6. Consider spelling things wrong
Intentional spelling mistakes can make it harder to guess a password. For example, the word “fantastic” might be guessable, but the word “fentestic” would be harder to crack.
7. Utilize multi-factor authentication
As the landscape of digital security evolves and stronger passwords become less of a sure thing from a security standpoint, multi-factor authentication is emerging as one potential solution.
Two-factor authentication requires that you both know the password for an account and possess a device that is linked to that account in some way.
For example, after trying to log into your account, you might receive a text on your phone with a code that allows you to complete the login process. Unless you have both the password and the extra security code, it will be darn near impossible to log in. Enabling two-factor authentication can make it much more difficult for hackers to access your account.

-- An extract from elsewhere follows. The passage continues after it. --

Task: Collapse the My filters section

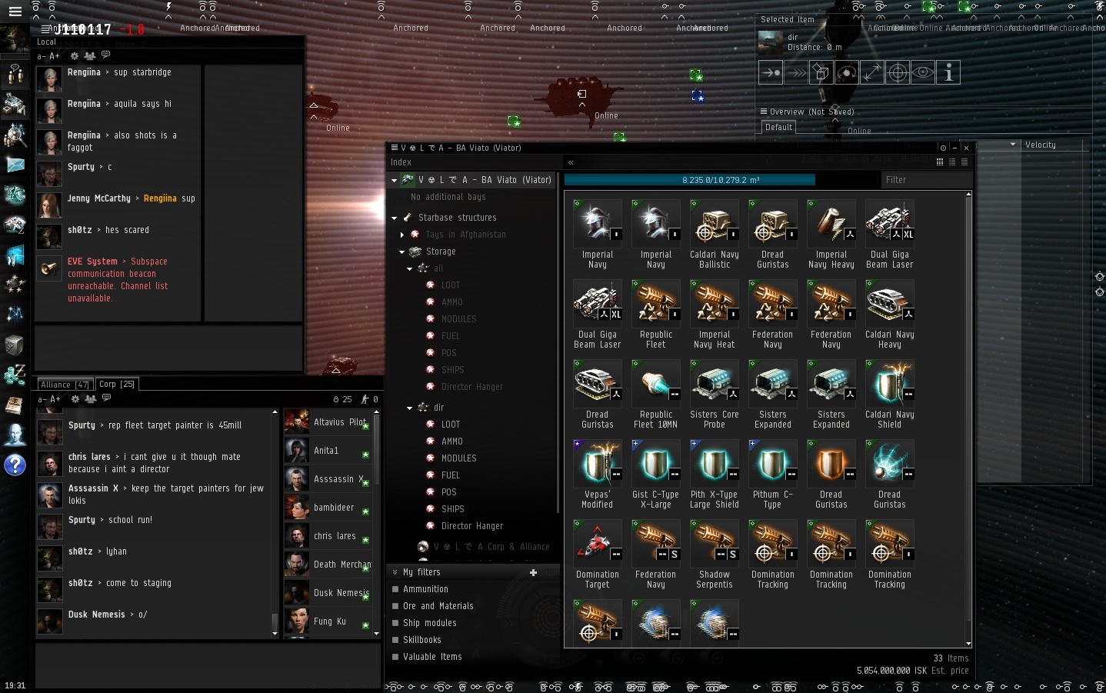Action: 395,572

Related: What is two-step verification?
8. Change your passwords regularly
Passwords degrade in quality over time, because the longer a password is in use, the more time hackers have to attempt to crack it. Stay one step ahead of cybercriminals by changing your passwords on a regular basis.
As a general rule, it’s a good idea to change out all of your passwords at least every three months. Make sure to never reuse old passwords.

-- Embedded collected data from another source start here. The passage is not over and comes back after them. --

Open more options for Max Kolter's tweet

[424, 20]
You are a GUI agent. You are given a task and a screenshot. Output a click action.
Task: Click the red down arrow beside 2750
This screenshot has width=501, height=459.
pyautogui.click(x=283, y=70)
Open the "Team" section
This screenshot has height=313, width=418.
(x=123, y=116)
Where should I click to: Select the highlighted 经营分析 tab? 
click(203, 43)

Even stronger passwords won’t protect you if you don’t protect them.
9. Never save or share passwords
Never save your passwords or check the “remember me” box when you’re using a public computer. Better yet, try to avoid logging into personal accounts unless you’re on a private device.
Avoid sharing your passwords with other people whenever possible.
Never share your password unless you are sharing it in person with someone you deeply trust. If you have a written list of passwords to help you remember them, avoid storing this list on your computer or phone.
Because electronic devices are hackable, this means you could potentially put all of your accounts at risk. If you must keep a list of passwords, use pen and paper and store the list in a secure place. Whenever possible, avoid writing down your stronger passwords — period.
10. Use a password manager
If you’re struggling to manage your stronger passwords (now that you’ve got them), consider using a password management system. Here's a roundup of some of the best password managers.
Regularly crafting stronger passwords (plus having to remember them) can be a real pain. But taking the time to create stronger passwords is undoubtedly less of a hassle than dealing with the fallout of being hacked. Follow these 10 basic tips for stronger passwords to stay safer online.